All that is needed is each line of the entries holding the word "will", copied as it stands.

Stored records
+-------+

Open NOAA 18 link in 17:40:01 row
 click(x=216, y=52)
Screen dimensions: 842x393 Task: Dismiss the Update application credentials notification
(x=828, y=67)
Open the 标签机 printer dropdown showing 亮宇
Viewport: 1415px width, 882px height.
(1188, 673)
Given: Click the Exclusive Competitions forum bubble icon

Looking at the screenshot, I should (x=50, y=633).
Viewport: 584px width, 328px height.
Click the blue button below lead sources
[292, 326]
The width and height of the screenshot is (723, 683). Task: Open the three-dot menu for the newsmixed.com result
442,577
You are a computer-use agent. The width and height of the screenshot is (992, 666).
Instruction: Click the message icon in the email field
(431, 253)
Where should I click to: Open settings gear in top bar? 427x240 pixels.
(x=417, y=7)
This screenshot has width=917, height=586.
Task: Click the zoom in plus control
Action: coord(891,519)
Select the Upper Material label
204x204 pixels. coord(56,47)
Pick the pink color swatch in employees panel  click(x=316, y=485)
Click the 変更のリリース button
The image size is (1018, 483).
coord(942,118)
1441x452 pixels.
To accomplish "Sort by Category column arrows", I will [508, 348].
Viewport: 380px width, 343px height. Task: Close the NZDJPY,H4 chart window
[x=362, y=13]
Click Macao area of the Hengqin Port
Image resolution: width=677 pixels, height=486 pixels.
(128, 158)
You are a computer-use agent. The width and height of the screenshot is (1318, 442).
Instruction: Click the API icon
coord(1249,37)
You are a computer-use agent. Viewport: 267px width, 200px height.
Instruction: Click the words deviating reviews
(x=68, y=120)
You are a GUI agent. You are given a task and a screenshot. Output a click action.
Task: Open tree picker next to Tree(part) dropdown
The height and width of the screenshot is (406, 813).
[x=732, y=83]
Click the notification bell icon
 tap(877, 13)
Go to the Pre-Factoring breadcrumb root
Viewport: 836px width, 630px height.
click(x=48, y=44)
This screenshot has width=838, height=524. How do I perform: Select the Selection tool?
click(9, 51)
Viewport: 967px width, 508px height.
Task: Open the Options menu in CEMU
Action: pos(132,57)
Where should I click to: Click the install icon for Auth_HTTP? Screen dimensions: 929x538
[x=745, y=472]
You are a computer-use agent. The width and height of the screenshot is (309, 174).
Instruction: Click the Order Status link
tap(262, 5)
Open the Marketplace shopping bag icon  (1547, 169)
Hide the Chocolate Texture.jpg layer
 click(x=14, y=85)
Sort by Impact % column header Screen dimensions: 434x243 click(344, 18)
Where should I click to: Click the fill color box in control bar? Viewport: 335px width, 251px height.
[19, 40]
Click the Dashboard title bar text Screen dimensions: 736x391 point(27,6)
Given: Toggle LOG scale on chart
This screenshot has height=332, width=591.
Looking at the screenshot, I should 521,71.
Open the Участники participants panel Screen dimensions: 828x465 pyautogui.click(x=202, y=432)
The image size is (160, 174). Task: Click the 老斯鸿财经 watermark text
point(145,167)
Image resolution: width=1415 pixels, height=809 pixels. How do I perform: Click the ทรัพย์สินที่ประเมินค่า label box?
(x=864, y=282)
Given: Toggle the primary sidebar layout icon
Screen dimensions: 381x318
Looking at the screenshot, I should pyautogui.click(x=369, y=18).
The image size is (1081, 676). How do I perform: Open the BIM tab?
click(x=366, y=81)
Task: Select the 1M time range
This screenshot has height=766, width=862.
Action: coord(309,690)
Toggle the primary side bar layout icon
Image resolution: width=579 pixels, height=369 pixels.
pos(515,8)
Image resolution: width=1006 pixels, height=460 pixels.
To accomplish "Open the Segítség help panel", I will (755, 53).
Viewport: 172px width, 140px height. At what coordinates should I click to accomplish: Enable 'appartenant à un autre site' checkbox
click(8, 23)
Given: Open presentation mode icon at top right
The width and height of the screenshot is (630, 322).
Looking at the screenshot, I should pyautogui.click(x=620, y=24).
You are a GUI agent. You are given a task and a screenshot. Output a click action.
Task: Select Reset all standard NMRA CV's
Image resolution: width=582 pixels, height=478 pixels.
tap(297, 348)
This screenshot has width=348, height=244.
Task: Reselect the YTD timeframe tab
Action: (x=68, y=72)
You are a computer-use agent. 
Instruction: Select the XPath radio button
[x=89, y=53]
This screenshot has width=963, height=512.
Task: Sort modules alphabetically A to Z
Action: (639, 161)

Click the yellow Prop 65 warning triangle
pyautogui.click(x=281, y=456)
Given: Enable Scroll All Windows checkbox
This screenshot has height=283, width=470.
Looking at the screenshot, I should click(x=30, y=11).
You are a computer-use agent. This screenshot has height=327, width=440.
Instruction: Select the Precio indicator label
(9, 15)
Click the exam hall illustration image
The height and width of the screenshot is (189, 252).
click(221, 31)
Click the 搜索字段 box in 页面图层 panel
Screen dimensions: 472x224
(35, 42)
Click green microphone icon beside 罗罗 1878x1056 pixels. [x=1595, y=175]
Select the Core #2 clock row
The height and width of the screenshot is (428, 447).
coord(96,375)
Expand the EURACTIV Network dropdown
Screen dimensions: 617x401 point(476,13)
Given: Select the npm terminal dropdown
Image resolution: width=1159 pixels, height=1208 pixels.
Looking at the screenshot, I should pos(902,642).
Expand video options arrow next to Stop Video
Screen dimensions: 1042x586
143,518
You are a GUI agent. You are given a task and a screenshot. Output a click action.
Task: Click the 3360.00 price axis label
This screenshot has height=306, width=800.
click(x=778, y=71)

+-------+

## Answer box
To accomplish "Sort by Category column arrows", I will [508, 348].
To accomplish "Open the Segítség help panel", I will (755, 53).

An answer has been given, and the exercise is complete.